LinearRegression(copy_X=True, fit_intercept=True, n_jobs=1, normalize=False)

### Exercise 5:

What is the intercept coefficient (y-intercept) for the linear regression model?

In [35]:
lm.intercept_

57.56939978204882

### Exercise 6:

Use the predict function on the training data and the test data.

In [37]:
pred_train = lm.predict(X_train)
pred_test = lm.predict(X_test)

print(pred_train[:3])
print(pred_test[:3])

[75.43520487 70.7069889  76.32075166]
[86.16503067 87.48589372 67.71795141]


### Exercise 7:

Calculate the MSE (mean squared error) of the training and test predictions. How "good" was the linear regression model at predicting the test data compared to the training data?

In [38]:
print ('Fit a model X_train, and calculate MSE with Y_train:', np.mean((y_train - lm.predict(X_train)) ** 2))

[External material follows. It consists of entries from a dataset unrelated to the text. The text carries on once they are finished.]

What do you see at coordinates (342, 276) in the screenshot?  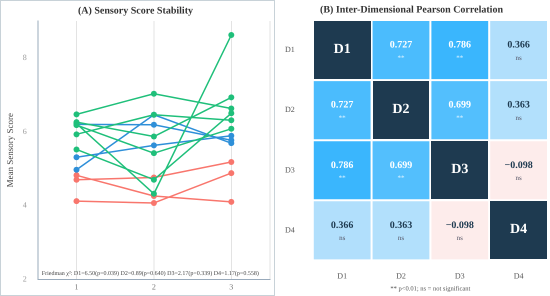 I see `x-tick-label: D1` at bounding box center [342, 276].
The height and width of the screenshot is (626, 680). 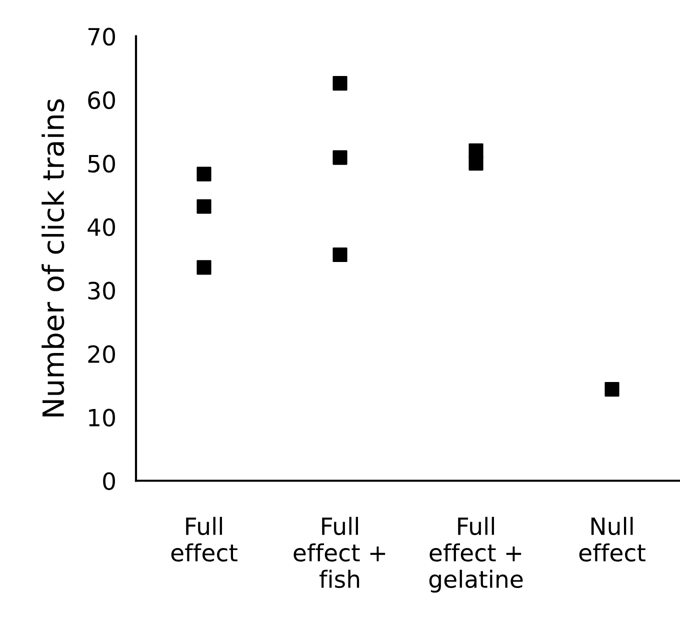 What do you see at coordinates (340, 552) in the screenshot?
I see `x-tick-label: Full effect + fish` at bounding box center [340, 552].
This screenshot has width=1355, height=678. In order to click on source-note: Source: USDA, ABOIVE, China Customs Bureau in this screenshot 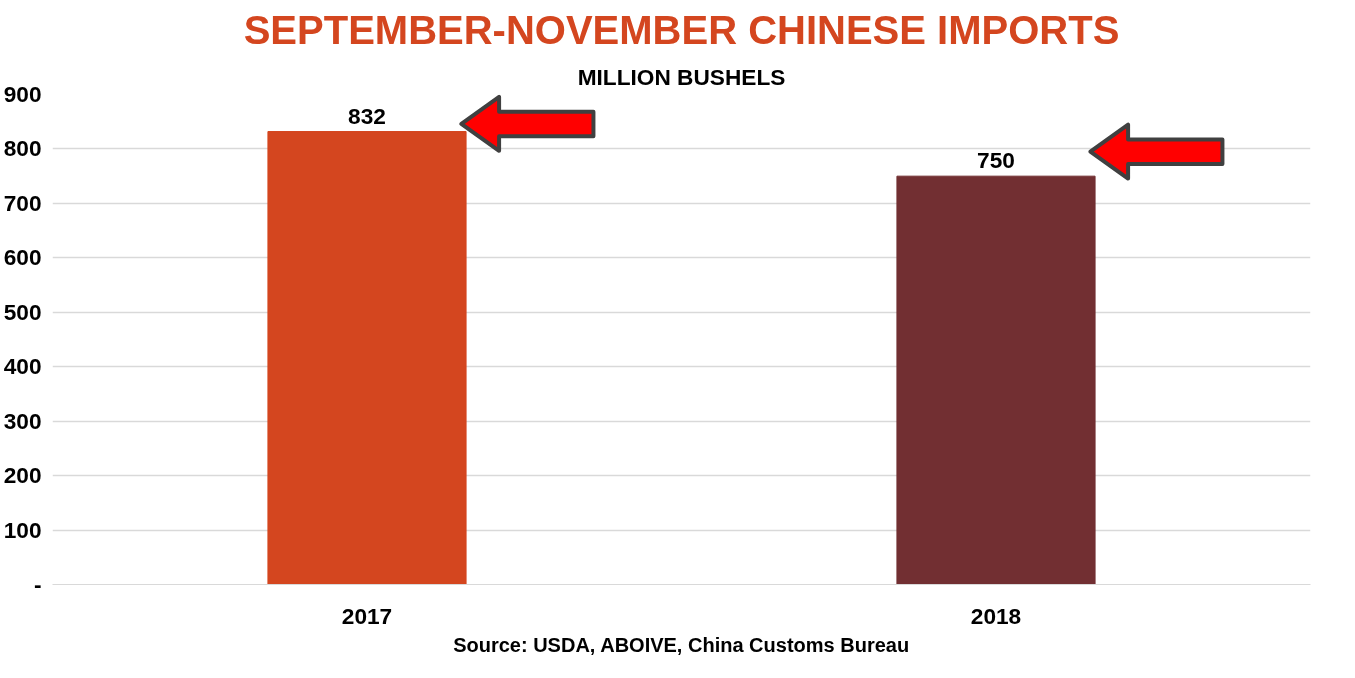, I will do `click(682, 644)`.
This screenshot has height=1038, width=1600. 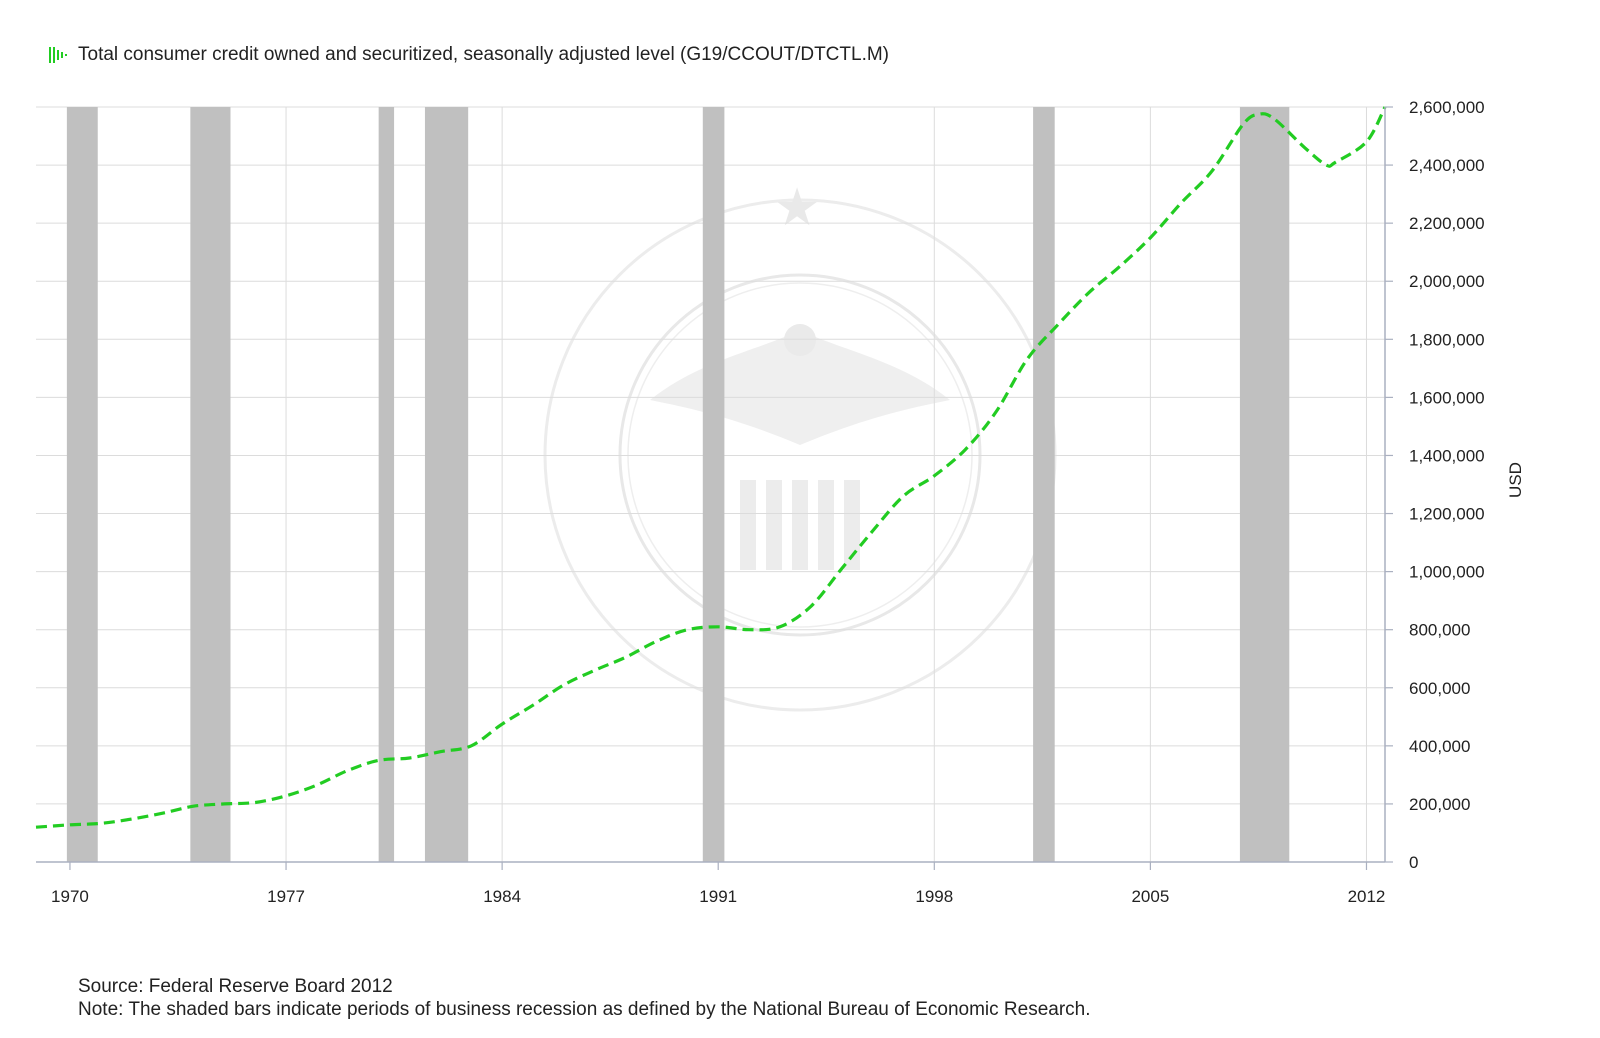 What do you see at coordinates (1414, 862) in the screenshot?
I see `y-tick-label: 0` at bounding box center [1414, 862].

print ('Fit a model X_test, and calculate MSE with Y_test:', np.mean((y_test - lm.predict(X_test)) ** 2))

Fit a model X_train, and calculate MSE with Y_train: 32.162703612683714
Fit a model X_test, and calculate MSE with Y_test: 31.245631088363965


# trainMSE is most commonly going to be lower than testMSE
# if trainMSE is MUCH lower than testMSE, this could be a sign of overfitting
# if trainMSE is MUCH higher than testMSE, your model could use some work

# the scores for test predictions are always going to be more important to look at!